The Greens stated that the forceful removal of children from Australian soil to the appalling conditions on Nauru Island amounted to “child abuse.” Greens senator, Sarah Hanson-Young further emphasized that sending the children back to Nauru would constitute as “child abuse and Malcolm Turnbull needs to decide whether he is willing to authorize that. The evidence is clear and it’s undeniable that Nauru is unsafe for women and children and sending them back would be torture,” she said.

“We must create a fair and efficient system that will bring people here safely and integrate them into the community so that their families can flourish.”

“This is the first major test for the Prime Minister. Will he keep these children safe, where they can thrive and prosper, or will he dump them back on the prison island of Nauru?”

Greens senator, Sarah Hanson-Young is referring to the string of reports regarding sexual and physical abuse from asylum seekers on Nauru and Manus Island. The company responsible for running the detention centre, Transfield Services, told a Senate inquiry that it received 67 allegations of child abuse up until May of 2015. 30 of these allegations were against detention centre staff. Furthermore, 33 asylum seekers allege that they have been raped or sexually assaulted at the centre and another 5 claim that they have been asked for sexual favours in exchange for contraband. Daniel Webb, who is the director of legal advocacy at Melbourne’s Human Rights Law Centre, said that Australia should not be settling refugees in the Nauruan community. He says that it is “becoming clear that Nauru, both inside the detention centre and outside of it, is not a safe place for women and not a safe place for children.” He believes that “It is fundamentally wrong to condemn these people to a life in limbo on a tiny island. The stroke of a pen is all that it would take our Prime Minister or our Immigration Minister to do the decent thing and let these families stay.”

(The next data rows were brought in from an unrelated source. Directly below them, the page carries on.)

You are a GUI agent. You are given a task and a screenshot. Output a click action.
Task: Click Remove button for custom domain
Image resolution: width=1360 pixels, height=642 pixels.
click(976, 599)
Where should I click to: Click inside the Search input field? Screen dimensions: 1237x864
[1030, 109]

The High Court Case was run on behalf of a Bangladeshi woman who was brought to Australia from Nauru in August of 2014 for medical treatment. Representatives of the asylum seeker said that the woman, who has an infant daughter, was “terrified” of returning back to the Island, where she would be condemned to physical and sexual abuse, poor health care and appalling living conditions.

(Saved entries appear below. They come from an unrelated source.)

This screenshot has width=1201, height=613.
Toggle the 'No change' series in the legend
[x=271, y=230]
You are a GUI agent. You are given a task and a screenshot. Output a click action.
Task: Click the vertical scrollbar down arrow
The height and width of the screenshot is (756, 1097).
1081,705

The woman argued that the Commonwealth’s conduct, which includes the denial of her liberty and entering into contracts that determine her detention, was not authorized by any valid Australian law. However, in direct retaliation to these allegations, the court ruled that the woman was not entitled to declare that her past detention was unlawful. It was judged that a memorandum of understanding between the Commonwealth and Nauru on the processing of asylum seekers existed and was authorized under the constitution, and that other government conduct was covered under the Migration Act.

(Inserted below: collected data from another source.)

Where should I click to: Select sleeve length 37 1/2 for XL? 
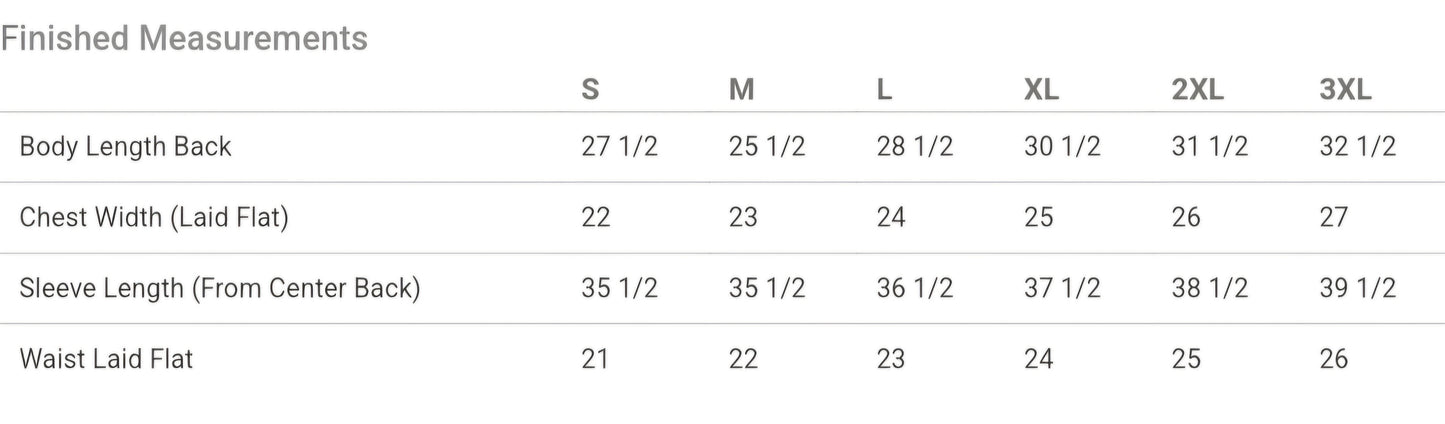coord(1062,288)
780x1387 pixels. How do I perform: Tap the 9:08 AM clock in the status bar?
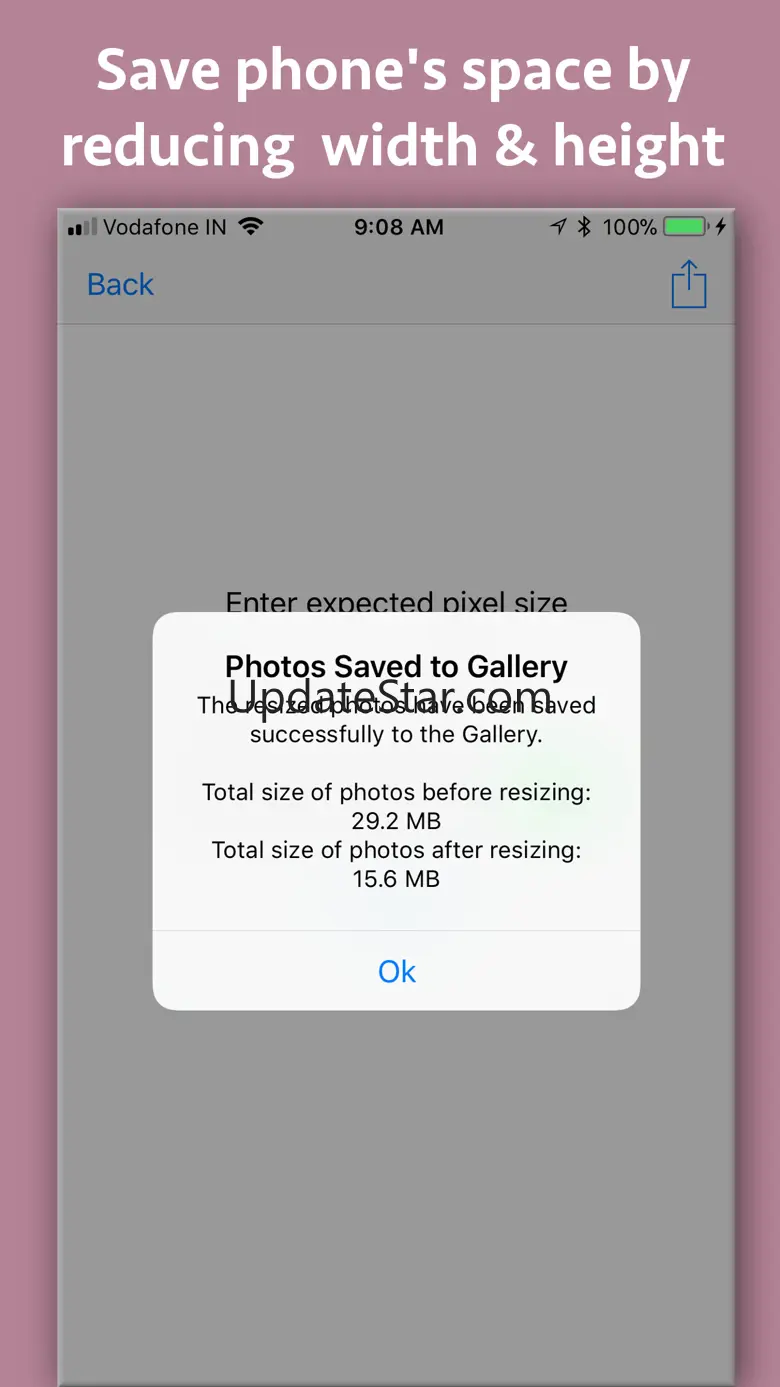(398, 227)
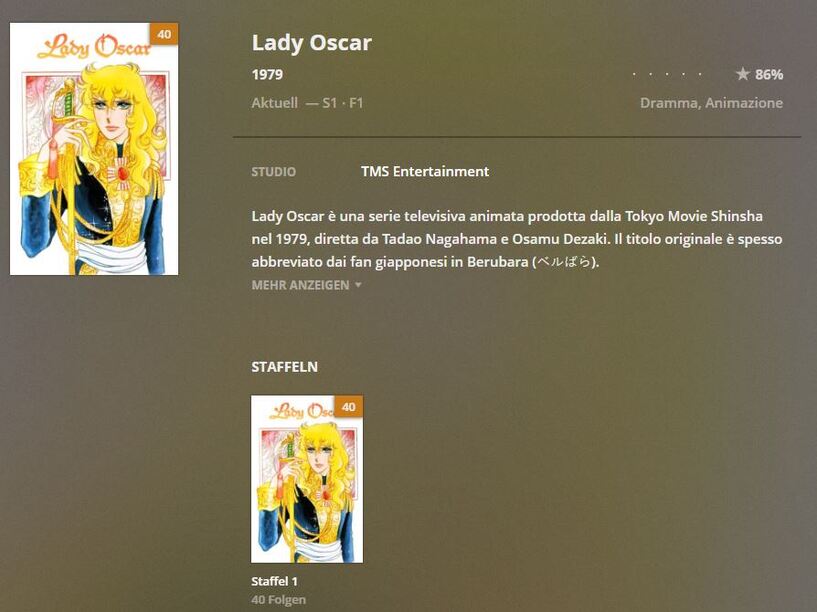Click the star icon beside 86%
The height and width of the screenshot is (612, 817).
click(x=742, y=74)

It seems to me that nothing has changed in Australia’s legislation since the White Australia Policy of the twentieth century, or even the Assimilation Policy (1951-1962). This country may pride itself on being one of the world’s most multi-racial and multi-cultural nations, but the truth is harder for the government to admit.

The all-powerful judicial power held by the Australian government within its constitution allows politicians, who are mainly straight, white males from privileged backgrounds, to determine the fate of particularly vulnerable people. This can be compared to the condemnable and racist acts that were carried out to ‘assimilate’ Indigenous Australians, which was encouraged by the Australian government 60 years ago. This new judgement, which is held by the High Court, is further evidence that the government endorses the systematic restriction of who can be “Australian” based on a discriminative standard: race.

With this High Court judgement, the Australian government has lost all credibility in the International Human Rights community. In order to regain respect on the international stage, as well as their own citizens, Australia’s government needs to seriously reconsider its abusive refugee policies and quickly take steps to restore its international standing as a country that upholds and respects the rights set out in Universal Declaration of Human Rights.

As Mr Webb from the Human Rights Law centre advocated, “Legality is one thing. The morality is another.”